Why should such a divergence in opinion cause concern? Some argue that both parties can carry on untroubled: the public can believe whatever so long as scientists can continue publishing papers. According to this view, the two communities can run along parallel tracks without colliding.

Unfortunately, the situation is more complex. Scientific inquiry is not merely the stuff of idle speculation and ivory towers. While it is surely true that string theory and loop quantum gravity have little bearing on the here and now, a great deal of scientific work is devoted to burning issues that demand public and political attention.

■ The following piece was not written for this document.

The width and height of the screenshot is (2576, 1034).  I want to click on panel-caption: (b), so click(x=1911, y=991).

Climate science is perhaps the best example. Scientists are shouting with a unified voice about the dangers our practices pose for the environment, but a significant fraction of the American public — about one in four, according to a 2013 report by the Yale Project on Climate Change Communication and the George Mason University Center for Climate Change Communication — thinks they’re bluffing. Climate scientists have laid out a clear and compelling case for action, but many politicians show little interest in change. We continue to pump carbon into the air at a rate that is only accelerating with time.

Furthermore, because public opinion has a direct bearing on scientific funding, scientists should take a strong interest in what the public thinks of their work. Lab work grinds to a halt without government grant money. And these funding decisions are made by politicians who are ultimately held accountable to the public. Given such strong disagreement between the scientific community and the public that funds it, it is not surprising that federal funding for research as a percentage of GDP is declining.

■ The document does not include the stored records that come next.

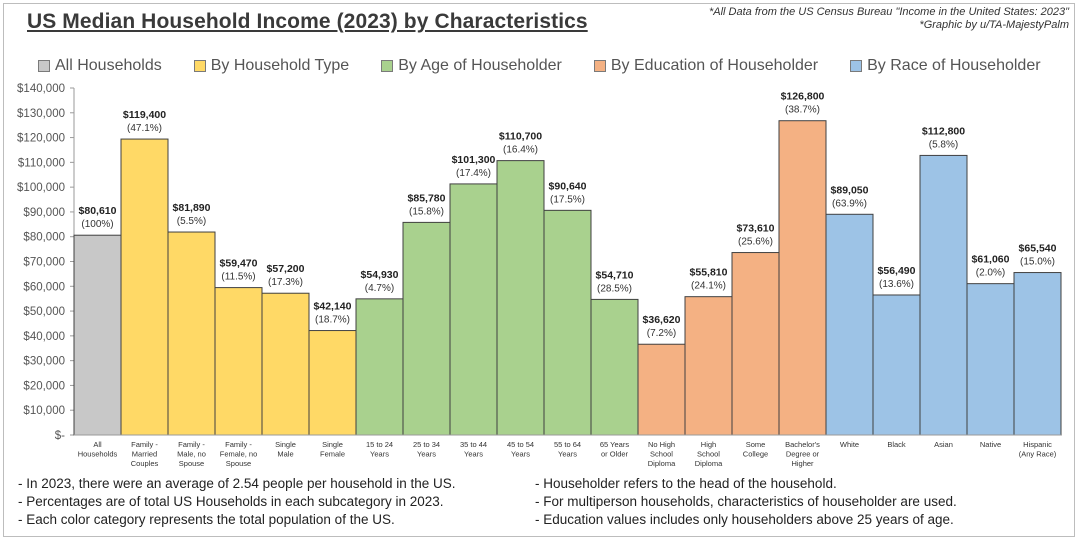  Describe the element at coordinates (41, 89) in the screenshot. I see `y-tick-label: $140,000` at that location.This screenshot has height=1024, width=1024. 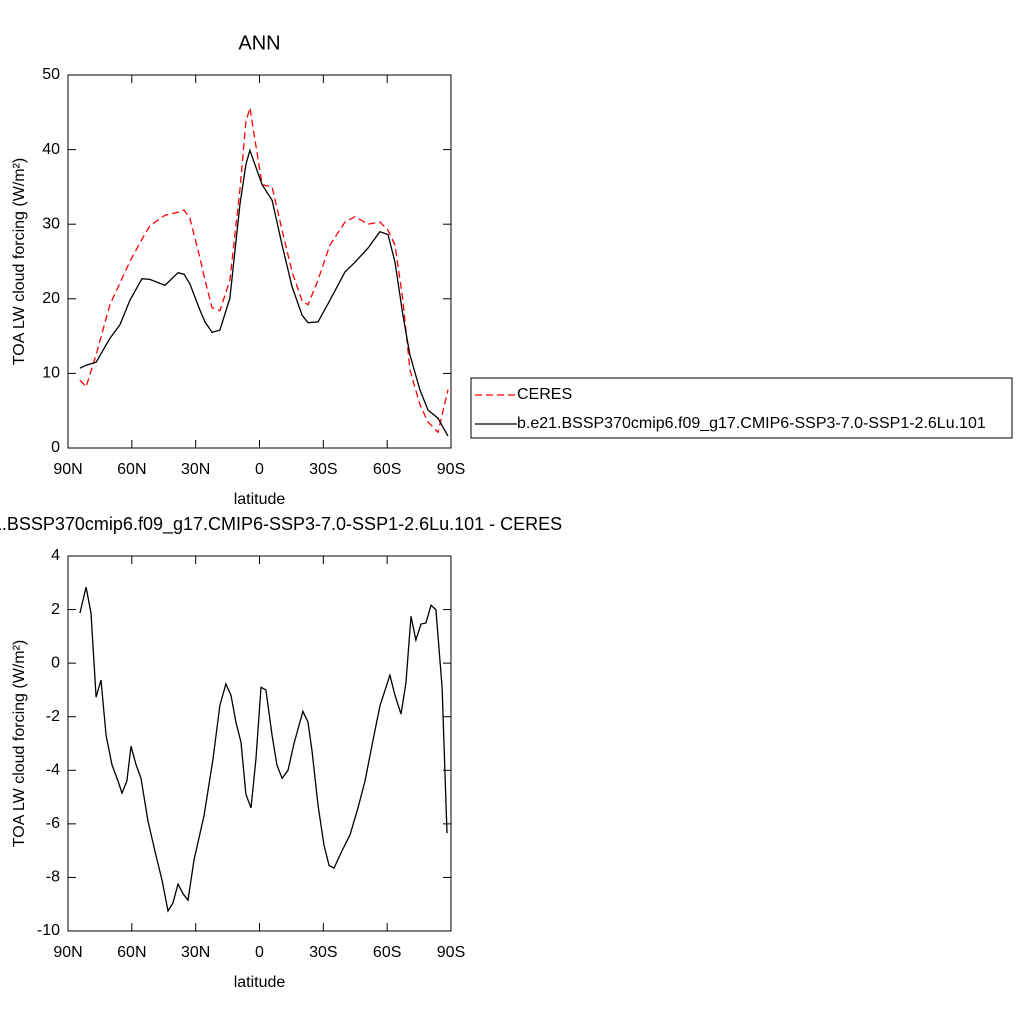 What do you see at coordinates (51, 224) in the screenshot?
I see `y-tick-label: 30` at bounding box center [51, 224].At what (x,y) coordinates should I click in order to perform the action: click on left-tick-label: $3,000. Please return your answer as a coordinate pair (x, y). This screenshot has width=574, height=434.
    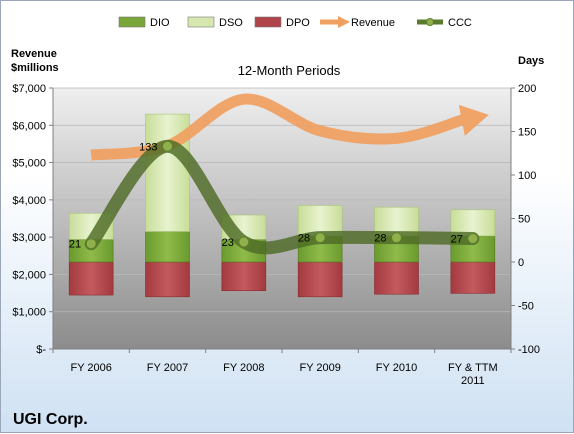
    Looking at the image, I should click on (29, 238).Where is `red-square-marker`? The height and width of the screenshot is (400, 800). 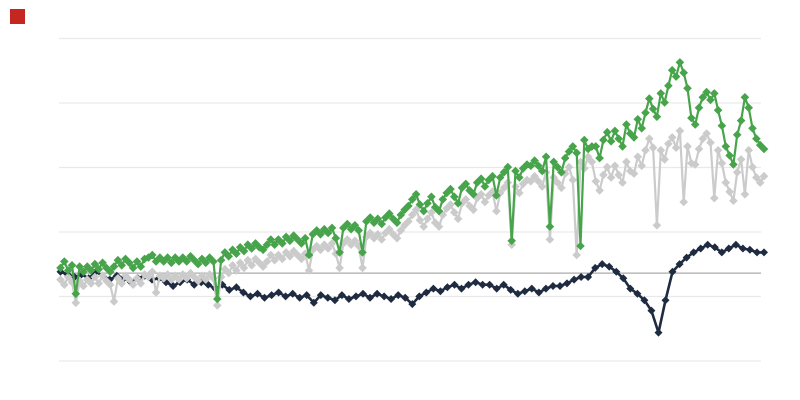
red-square-marker is located at coordinates (18, 16).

The public also has a vested long-term interest in supporting science. It is easy to forget that the technology surrounding us exists by virtue of scientific discoveries made decades ago. Thanks to our deep understanding of classical mechanics, we can push satellites into orbit. We would not have cell phones without solid state physics. GPS without special relativity would be unthinkable. The public has science to thank for the conveniences of the contemporary world. Likewise, the revolutionary technology of tomorrow will be the fruits of scientific discovery today — if it gets funded.

Disagreement between scientists and the public therefore gives everyone cause for concern. To move forward, both sides need to be proactive. The scientist must spread her work beyond the conference halls. Communicating discoveries to a broad audience should be nearly as important as the discoveries themselves. At the same time, the American public must stop viewing scientists with distrust. They do not aim to cut down religious belief or advance a political agenda; they aim to better understand the world, a goal that benefits everyone.

Gates may be right — we may not need more scientists. But we do need a better understanding of science.